Dataset entries:
☆ ☆ ☆ ☆ ☆

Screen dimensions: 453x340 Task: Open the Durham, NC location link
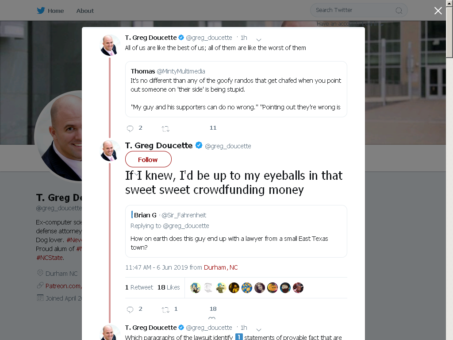(x=221, y=267)
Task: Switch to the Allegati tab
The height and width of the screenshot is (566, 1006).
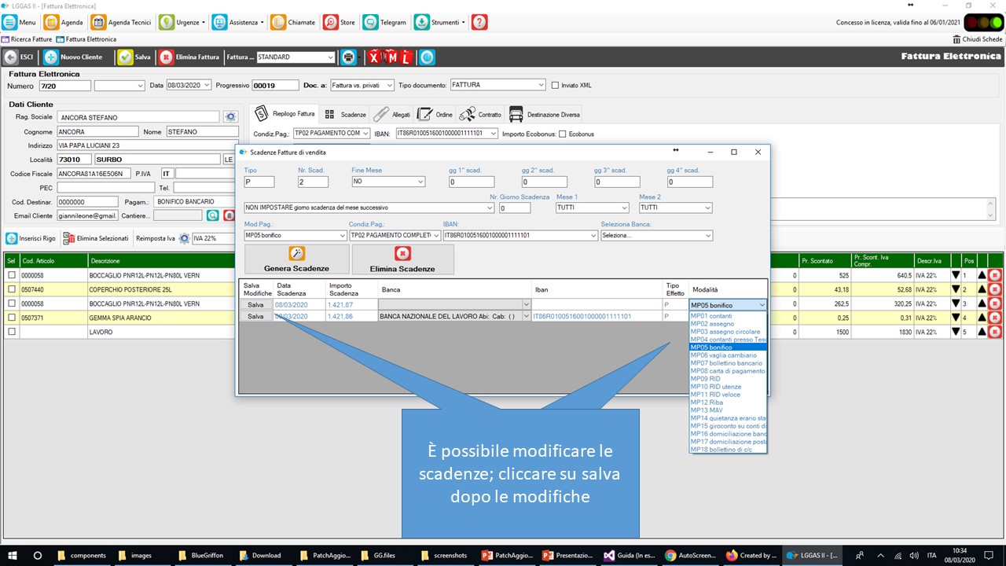Action: [391, 115]
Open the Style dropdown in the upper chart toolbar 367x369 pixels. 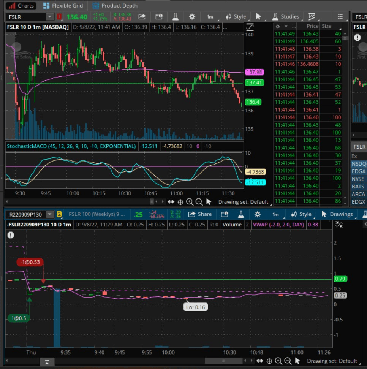point(236,17)
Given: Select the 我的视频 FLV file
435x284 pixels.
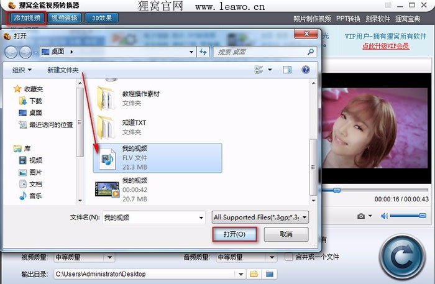Looking at the screenshot, I should (x=158, y=158).
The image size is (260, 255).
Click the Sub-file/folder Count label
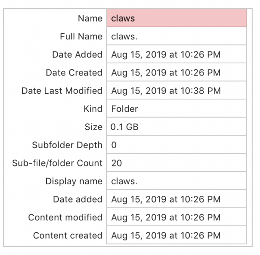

☆ ☆ ☆ ☆ ☆

▶ **Exercise**
Whenever a line of the entries contains the string "file", copy that line.

▶ **Solved problem**
Given: Select the 我的视频 FLV file
Click the Sub-file/folder Count label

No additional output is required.